5. Method according to one of the preceding claims, wherein the surroundings information from the first step comprises information, in particular images, concerning reference points in the surroundings, the information concerning the reference points in particular being used for determining the perimeter and / or for determining a visual map.

6. Method according to one of the preceding claims, wherein the surroundings information (508) from the second step comprises images of the surroundings, and wherein confirming and / or adjusting the perimeter comprises: determining (510) a map (420) of the surroundings, which comprises at least part of the perimeter, on the basis of the images from the second step.

7. Method according to one of the preceding claims, additionally comprising: determining (524) an altered, in particular extended, perimeter (233), on the basis of the perimeter (223) from the first step and / or the surroundings information, in particular images, from the second step, the altered perimeter being determined in particular in an automated manner, and providing (526) the altered perimeter, in particular as a map, in particular for a user.

8. Method according to Claim 7, additionally comprising: obtaining (528) correction information (530) from outside, and determining (532) the adjusted perimeter on the basis of the perimeter and on the basis of the correction information.

9. Method according to one of Claims 1 to 6, additionally comprising: determining an altered, in particular extended, perimeter, on the basis of the perimeter from the first step and / or the surroundings information, in particular images, from the second step, the altered perimeter being determined in particular in an automated manner, and determining the altered perimeter as the adjusted perimeter.

10. Method according to one of the preceding claims, additionally comprising: determining (534), on the basis of the perimeter and / or the map of the surroundings, navigation information (536) for the mobile device, determining (538), on the basis of the navigation information, control information (540) for moving the mobile device, and providing the control information and / or moving the mobile device on the basis of the control information.

11. Computing unit (108) comprising means for carrying out the method according to one of the preceding claims.

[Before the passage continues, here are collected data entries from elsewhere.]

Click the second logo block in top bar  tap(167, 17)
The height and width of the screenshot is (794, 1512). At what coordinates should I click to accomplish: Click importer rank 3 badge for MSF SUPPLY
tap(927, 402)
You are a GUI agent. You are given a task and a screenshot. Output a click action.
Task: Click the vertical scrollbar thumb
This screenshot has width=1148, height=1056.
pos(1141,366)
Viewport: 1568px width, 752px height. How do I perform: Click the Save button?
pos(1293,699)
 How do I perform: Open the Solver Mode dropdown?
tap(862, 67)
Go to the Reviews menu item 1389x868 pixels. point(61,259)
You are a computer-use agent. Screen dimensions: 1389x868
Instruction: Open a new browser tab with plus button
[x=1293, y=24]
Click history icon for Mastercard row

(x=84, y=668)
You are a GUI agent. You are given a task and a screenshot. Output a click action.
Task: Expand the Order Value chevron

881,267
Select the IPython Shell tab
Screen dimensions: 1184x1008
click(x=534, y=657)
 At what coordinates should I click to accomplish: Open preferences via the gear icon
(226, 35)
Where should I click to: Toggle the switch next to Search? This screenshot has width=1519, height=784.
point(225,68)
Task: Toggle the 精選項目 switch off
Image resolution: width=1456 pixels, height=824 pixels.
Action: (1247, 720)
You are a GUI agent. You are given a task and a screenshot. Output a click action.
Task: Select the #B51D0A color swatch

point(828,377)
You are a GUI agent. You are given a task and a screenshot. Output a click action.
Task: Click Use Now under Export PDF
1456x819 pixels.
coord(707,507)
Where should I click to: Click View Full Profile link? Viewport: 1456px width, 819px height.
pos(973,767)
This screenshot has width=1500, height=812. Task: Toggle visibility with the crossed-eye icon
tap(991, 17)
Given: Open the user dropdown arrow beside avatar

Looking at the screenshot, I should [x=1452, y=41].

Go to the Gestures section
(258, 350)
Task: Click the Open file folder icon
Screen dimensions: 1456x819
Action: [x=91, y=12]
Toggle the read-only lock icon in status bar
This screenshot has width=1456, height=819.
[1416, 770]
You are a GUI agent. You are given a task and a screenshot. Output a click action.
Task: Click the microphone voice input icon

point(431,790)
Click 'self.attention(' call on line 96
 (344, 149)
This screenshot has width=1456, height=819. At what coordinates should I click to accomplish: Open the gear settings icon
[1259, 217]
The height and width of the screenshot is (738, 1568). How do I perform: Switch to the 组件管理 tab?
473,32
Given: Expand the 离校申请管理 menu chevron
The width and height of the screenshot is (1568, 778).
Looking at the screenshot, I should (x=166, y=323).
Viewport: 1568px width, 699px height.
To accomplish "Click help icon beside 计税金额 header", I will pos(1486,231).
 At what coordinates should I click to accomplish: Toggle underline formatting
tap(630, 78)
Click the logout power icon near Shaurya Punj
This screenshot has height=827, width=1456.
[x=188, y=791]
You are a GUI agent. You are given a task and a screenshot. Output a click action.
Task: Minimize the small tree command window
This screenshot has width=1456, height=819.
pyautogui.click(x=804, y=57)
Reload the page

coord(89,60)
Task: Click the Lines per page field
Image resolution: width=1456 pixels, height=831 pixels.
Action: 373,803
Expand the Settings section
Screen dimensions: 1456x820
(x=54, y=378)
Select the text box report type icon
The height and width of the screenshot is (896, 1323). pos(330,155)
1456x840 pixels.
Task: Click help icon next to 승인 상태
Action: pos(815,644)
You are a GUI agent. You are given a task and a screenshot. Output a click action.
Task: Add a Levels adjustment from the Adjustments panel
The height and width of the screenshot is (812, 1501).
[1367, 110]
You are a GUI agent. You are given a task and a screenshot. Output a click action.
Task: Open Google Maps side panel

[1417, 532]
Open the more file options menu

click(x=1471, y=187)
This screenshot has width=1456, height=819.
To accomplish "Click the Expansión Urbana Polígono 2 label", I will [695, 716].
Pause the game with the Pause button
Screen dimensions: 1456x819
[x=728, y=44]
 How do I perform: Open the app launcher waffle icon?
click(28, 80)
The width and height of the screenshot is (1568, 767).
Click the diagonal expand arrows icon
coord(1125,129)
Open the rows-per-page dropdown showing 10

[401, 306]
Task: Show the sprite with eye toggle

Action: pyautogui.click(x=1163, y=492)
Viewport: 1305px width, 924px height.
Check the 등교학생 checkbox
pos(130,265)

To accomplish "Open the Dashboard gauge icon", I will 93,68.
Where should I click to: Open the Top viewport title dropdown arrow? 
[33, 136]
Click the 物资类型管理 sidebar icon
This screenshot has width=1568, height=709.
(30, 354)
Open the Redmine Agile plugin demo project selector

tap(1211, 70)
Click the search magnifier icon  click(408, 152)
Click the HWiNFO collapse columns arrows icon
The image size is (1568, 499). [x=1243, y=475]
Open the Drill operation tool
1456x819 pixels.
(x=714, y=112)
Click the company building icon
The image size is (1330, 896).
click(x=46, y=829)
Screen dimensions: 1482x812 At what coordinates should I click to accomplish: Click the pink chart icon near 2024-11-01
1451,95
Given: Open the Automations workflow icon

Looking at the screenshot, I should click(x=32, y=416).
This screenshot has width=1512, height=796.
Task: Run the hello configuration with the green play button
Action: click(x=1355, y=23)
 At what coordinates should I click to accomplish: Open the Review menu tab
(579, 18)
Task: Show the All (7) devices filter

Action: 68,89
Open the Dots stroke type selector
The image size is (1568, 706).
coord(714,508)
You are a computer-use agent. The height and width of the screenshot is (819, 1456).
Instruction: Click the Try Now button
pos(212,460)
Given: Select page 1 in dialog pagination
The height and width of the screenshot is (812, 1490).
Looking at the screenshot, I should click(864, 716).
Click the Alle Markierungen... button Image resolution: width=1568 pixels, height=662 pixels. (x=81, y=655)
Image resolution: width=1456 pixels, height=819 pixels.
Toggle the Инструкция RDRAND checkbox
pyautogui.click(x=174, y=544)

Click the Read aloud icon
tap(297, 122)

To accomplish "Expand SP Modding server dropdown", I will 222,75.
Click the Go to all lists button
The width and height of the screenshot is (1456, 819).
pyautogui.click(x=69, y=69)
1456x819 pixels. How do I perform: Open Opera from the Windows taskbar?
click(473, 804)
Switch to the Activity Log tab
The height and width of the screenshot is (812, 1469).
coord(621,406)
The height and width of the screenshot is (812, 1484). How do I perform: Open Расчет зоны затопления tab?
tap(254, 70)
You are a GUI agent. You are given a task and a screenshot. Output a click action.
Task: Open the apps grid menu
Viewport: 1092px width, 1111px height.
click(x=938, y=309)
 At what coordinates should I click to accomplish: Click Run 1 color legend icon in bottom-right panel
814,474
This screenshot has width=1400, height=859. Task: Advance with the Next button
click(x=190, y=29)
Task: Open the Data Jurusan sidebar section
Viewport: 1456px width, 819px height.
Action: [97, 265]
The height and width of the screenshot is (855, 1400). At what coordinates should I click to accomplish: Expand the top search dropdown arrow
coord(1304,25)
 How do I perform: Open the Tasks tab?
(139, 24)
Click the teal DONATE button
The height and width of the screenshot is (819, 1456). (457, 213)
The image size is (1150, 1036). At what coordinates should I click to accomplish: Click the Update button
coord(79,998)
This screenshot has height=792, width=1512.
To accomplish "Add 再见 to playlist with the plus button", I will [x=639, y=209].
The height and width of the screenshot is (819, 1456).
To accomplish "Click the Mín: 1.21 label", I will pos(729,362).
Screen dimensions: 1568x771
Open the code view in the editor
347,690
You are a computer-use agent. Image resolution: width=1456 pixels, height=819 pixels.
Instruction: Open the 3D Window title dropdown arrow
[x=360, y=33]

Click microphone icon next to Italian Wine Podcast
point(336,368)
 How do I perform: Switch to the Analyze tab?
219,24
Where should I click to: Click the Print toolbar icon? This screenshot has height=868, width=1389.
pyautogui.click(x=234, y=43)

12. Mobile device (100) configured to obtain control information that has been determined by means of a method according to Claim 10, and / or having a computing unit according to Claim 11, and having a drive system (104) and an open-loop or closed-loop control unit (102) for controlling the drive system, and in particular having a capture means (106) for capturing surroundings information relating to surroundings in which the mobile device moves or is meant to move, the mobile device being in particular in the form of a vehicle moving in an at least partially automated manner, in particular in the form of a passenger transport vehicle or in the form of a goods transport vehicle, and / or in the form of a robot, in particular in the form of a household robot, e.g. a robot cleaner, a floor or road cleaning device or a robot lawnmower, and / or in the form of a drone.

13. Computer program comprising instructions that, when the program is executed by a computer, cause said computer to carry out the method according to Claims 1 to 10.

14. Computer-readable storage medium on which the computer program according to Claim 13 is stored.